__Written request__. Reproduce all of the data below in full, requests included, but multiply every coordinate in the answers by 0.25 and round each result to a whole number, with halves rounded up. Leave the pictures out of your version.

__Given entries__.
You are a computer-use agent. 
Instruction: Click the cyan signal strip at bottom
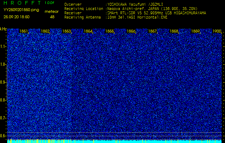(114, 141)
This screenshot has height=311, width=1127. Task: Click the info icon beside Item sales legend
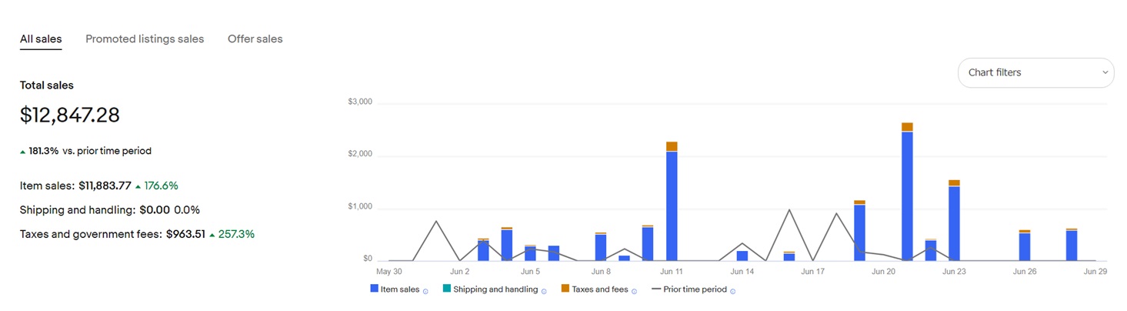tap(425, 291)
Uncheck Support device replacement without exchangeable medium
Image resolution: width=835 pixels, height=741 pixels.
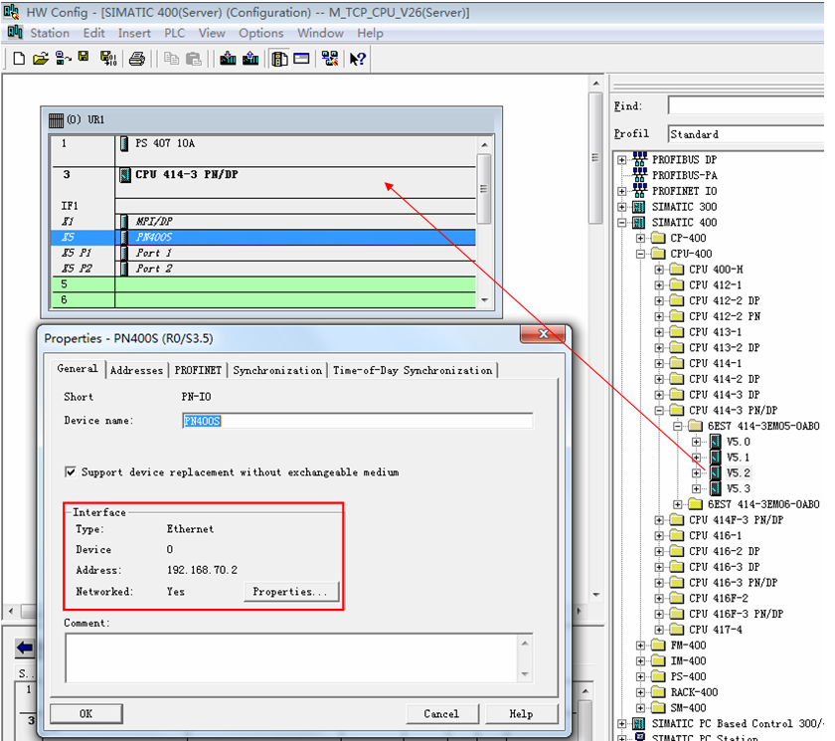[71, 472]
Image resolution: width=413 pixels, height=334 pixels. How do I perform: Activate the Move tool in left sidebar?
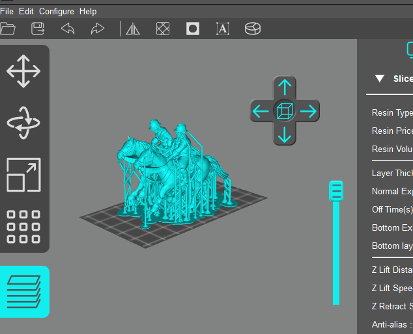click(x=23, y=71)
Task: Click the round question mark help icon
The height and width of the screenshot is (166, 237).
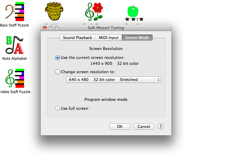Action: pos(161,126)
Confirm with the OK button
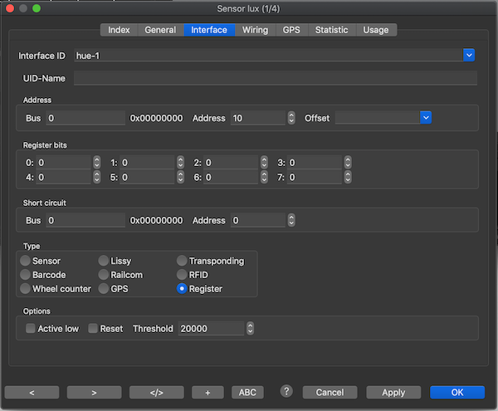 (x=457, y=392)
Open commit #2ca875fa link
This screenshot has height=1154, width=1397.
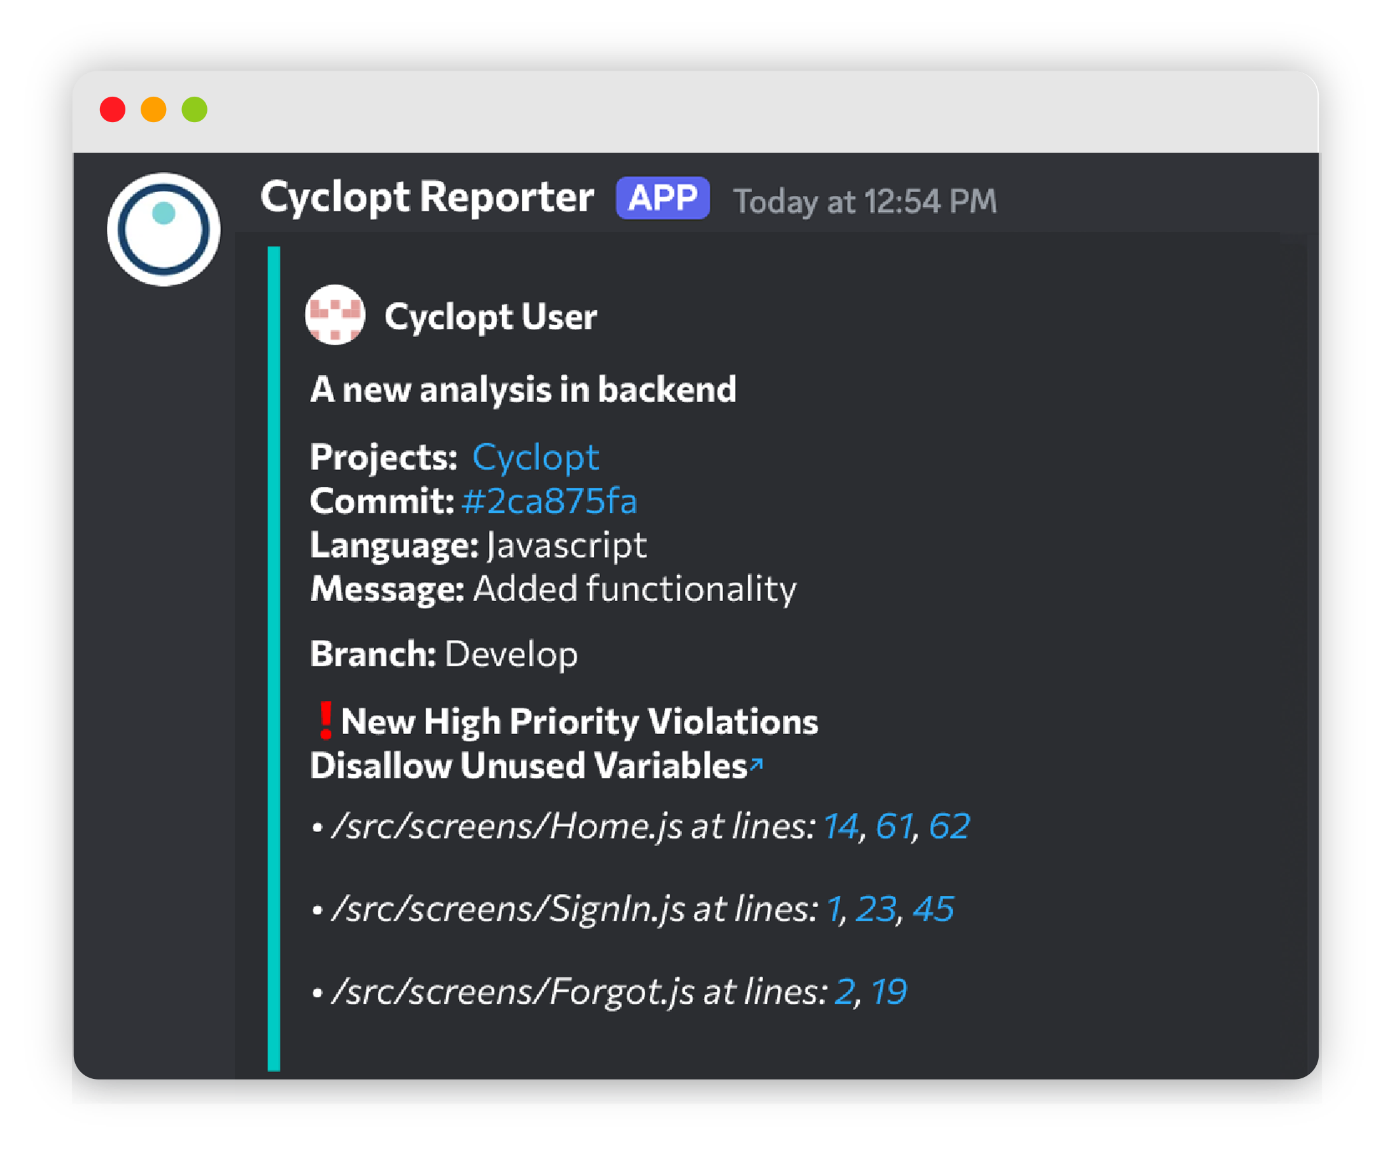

__Answer for this exercise__.
You are a computer-use agent. 
Instruction: Click the cyan signal strip at bottom
(29, 35)
This screenshot has height=311, width=1127. Task: Click the info icon beside Item sales legend
tap(106, 73)
Uncheck Support device replacement without exchangeable medium
Image resolution: width=835 pixels, height=741 pixels.
[18, 118]
Image resolution: width=413 pixels, height=334 pixels. How do I perform: Activate the Move tool in left sidebar?
click(x=6, y=18)
Task: Click the round question mark help icon
The height and width of the screenshot is (166, 237).
Action: pos(40,32)
Confirm with the OK button
 (x=114, y=98)
Open commit #2ca875fa link
This screenshot has height=1154, width=1397.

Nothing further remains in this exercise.